I\'m writing a C subroutine in assembler that needs to find the 2 largest values out of 4 values passed in and multiplies them together. I\'m working on finding the largest val
A naive beginners way to find two max numbers (I hope this will get you unstuck on the reasoning, how to get second highest ... you simply search also for second highest, while searching for the highest):
push bp
mov bp,sp
mov ax,[bp+4] ; temporary max1 = first argument
mov bx,8000h ; temporary max2 = INT16_MIN
; max2 <= max1
mov dx,[bp+6]
call updateMax1Max2
mov dx,[bp+8]
call updateMax1Max2
mov dx,[bp+10]
call updateMax1Max2
; ax and bx contains here max1 and max2
imul bx ; signed multiplication, all arguments are signed
; dx:ax = max1 * max2
; "mul" would produce wrong result for input data like -1, -2, -3, -4
pop bp
ret
updateMax1Max2:
; dx is new number, [ax, bx] are current [max1, max2] (max2 <= max1)
cmp bx,dx ; compare new value to lesser max2
jge updateMax1Max2_end
mov bx,dx ; new max2
cmp ax,dx ; compare new value to greater max1
jge updateMax1Max2_end ; new max2 is already <= max1
xchg ax,bx ; new value promoted to new max1, old max1 is now max2
updateMax1Max2_end:
ret
It's keeping two temporary max values at the same time, for the price of a bit more complex update (testing new value not only against single max, but also against the second one).
Then it somewhat optimized by keeping the two temporaries in specified order, so when new value is lower than max2, it is discarded immediately, not testing against max1.
That complex "is the new value bigger than already kept max1/max2" code is put into separate sub-routine, so it can be reused several times.
And finally the initial state of [max1,max2] is set to [first_argument, INT16_MIN], so that sub-routine can be applied for the remaining three arguments in the simple way (getting the code complexity somewhat back by reusing the code a lot).

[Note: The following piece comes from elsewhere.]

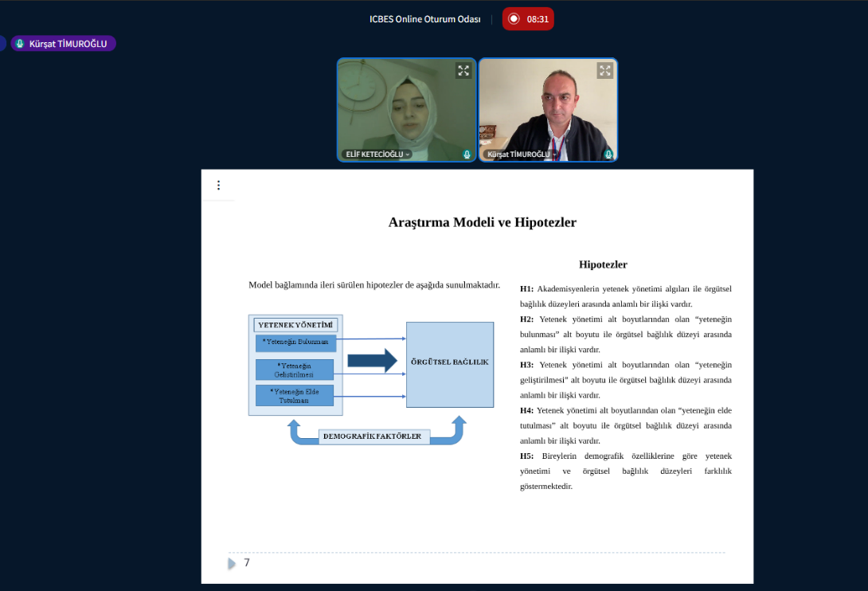Click the YETENEK YÖNETİMİ header box

coord(295,325)
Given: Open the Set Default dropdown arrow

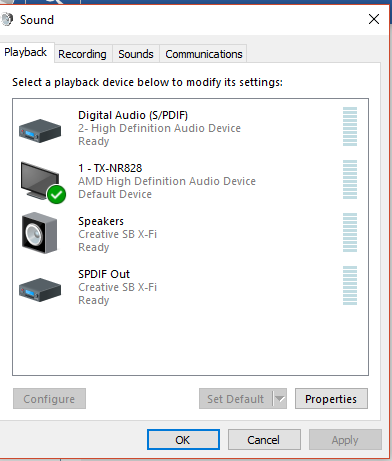Looking at the screenshot, I should [x=280, y=399].
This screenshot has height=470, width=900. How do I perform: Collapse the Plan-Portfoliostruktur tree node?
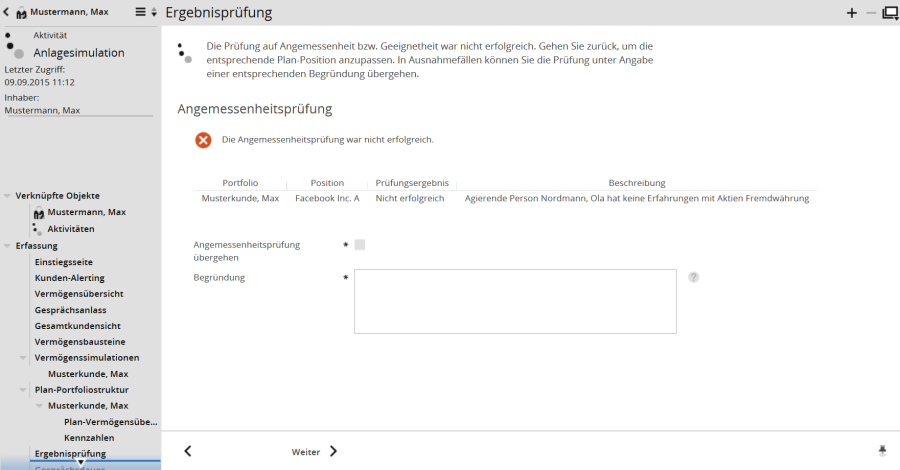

Peter's and Terje's suggestions provide great insight into advanced possibilities, but they also nicely demonstrate how performance asm coding can be tricky (as they both had to add errata to their original ideas).
When stuck or in doubt, try to do the most straightforward solution available (like you would solve it as human). Just try to keep number of instructions low (writing it in generic way, reusing any bigger part of code in sub-routines when possible), so it's easy to debug and comprehend.
Then feed that with several possible inputs, exercising also corner cases ([some example values], [INT16_MIN, INT16_MIN, INT16_MIN, INT16_MIN], [INT16_MAX, INT16_MAX, INT16_MAX, INT16_MAX], [-1, -2, -3, -4], [-2, -1, 0, INT16_MAX], etc...), and verify the results are correct (ideally in some code too, so you can rerun all the tests after next change to the routine).
This is the crucial step, which will save you from your original wrong assumptions, overlooking some corner case results. In ideal case don't even run your code directly, go straight into debugger and single step every of those test cases, to validate not only result, but also keep checking if the internal state during calculation is working as expected.
After that you may check for some "code golfing", how to exploit all the properties of the situation to lower the workload (simplifying the algorithm) and/or number of instructions and how to replace performance-hurting code with alternative faster approach.